**EXERCISE DESCRIPTION**
Filter the entries for lines with the word "tree".

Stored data
_ _ _ _

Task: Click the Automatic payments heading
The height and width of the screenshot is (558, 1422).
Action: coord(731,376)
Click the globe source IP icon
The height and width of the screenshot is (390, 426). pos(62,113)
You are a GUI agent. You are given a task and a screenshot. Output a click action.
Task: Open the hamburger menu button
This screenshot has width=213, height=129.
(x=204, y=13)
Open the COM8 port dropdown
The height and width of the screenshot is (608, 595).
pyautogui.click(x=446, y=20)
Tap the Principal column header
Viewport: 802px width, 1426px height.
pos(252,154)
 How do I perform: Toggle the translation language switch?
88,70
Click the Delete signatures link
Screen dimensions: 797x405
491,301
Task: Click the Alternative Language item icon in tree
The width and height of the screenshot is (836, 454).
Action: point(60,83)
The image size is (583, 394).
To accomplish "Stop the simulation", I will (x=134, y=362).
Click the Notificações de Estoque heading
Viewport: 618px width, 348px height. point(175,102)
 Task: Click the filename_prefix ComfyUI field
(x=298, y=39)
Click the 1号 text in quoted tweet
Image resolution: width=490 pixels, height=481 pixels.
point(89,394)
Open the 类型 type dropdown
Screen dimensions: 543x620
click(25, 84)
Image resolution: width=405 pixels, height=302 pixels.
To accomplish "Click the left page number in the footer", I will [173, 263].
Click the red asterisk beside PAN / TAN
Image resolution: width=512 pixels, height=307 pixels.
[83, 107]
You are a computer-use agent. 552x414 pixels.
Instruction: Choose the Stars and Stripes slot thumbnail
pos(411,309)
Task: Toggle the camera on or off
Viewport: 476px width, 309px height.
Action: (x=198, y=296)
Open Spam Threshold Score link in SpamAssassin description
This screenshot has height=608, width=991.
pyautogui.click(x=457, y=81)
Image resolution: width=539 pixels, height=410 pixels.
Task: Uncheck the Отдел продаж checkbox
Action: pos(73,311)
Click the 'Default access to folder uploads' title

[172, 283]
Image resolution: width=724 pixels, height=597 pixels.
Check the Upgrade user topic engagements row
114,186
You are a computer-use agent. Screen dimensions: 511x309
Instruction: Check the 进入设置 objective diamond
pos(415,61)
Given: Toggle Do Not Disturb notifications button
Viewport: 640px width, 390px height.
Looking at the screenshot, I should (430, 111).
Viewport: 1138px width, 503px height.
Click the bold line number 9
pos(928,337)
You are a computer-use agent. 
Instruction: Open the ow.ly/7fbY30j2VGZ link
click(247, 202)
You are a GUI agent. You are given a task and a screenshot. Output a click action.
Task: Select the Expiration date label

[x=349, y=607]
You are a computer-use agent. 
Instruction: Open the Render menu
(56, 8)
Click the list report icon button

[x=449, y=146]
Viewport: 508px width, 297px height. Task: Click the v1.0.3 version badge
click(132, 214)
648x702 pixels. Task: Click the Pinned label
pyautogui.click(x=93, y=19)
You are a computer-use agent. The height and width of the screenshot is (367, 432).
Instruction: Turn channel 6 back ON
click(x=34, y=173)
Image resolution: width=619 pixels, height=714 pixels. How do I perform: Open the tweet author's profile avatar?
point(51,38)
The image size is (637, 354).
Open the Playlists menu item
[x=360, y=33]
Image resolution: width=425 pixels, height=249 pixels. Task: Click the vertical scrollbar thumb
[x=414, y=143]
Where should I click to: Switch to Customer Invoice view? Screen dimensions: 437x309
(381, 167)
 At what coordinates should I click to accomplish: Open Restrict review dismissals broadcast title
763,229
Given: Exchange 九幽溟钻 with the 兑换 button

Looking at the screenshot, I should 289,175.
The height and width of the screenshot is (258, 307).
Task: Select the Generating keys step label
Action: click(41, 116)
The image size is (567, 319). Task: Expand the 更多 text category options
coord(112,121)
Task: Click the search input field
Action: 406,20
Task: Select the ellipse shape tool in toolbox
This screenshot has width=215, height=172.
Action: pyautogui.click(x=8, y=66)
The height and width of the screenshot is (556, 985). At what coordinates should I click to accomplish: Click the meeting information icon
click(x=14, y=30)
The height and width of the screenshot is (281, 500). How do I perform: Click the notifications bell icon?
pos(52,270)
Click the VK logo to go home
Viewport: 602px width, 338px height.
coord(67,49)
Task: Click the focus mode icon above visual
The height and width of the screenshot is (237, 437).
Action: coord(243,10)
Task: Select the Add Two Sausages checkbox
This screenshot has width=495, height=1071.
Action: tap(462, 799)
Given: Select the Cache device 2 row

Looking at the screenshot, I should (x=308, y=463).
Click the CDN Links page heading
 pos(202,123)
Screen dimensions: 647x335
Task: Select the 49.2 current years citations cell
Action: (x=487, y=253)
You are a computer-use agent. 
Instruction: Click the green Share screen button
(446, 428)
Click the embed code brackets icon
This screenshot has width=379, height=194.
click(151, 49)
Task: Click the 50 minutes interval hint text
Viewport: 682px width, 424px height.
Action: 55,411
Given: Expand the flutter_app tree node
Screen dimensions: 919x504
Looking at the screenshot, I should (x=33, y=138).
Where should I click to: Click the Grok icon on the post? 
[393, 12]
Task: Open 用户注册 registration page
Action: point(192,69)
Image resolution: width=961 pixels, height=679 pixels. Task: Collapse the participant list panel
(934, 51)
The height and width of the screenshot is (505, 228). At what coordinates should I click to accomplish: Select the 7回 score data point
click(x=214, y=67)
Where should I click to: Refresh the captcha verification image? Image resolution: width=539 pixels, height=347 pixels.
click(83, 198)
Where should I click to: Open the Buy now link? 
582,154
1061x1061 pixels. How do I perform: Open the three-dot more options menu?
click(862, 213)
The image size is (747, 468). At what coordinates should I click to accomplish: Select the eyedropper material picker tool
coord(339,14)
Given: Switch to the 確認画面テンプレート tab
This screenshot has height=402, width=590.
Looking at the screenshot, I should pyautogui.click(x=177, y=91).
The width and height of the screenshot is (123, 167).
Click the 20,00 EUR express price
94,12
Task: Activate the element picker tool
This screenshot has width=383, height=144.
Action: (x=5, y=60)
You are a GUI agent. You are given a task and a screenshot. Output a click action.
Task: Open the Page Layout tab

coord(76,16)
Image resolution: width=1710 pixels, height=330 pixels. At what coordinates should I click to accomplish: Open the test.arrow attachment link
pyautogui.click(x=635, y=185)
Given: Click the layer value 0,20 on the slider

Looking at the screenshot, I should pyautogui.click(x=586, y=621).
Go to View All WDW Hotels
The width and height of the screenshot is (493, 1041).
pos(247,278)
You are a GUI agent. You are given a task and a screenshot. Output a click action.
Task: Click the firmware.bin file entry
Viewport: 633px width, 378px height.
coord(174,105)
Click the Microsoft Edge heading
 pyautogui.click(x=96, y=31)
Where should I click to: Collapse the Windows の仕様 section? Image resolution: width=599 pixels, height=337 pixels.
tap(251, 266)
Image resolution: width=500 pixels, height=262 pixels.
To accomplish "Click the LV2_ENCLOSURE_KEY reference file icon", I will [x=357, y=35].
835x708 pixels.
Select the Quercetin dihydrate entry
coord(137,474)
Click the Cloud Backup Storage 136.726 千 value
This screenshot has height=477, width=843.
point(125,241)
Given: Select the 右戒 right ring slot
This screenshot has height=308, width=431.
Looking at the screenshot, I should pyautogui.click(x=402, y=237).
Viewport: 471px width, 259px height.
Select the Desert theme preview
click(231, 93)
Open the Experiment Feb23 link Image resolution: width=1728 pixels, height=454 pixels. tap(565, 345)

_ _ _ _

**OUTPUT OF THE EXERCISE**
Task: Click the Alternative Language item icon in tree
Given: Expand the flutter_app tree node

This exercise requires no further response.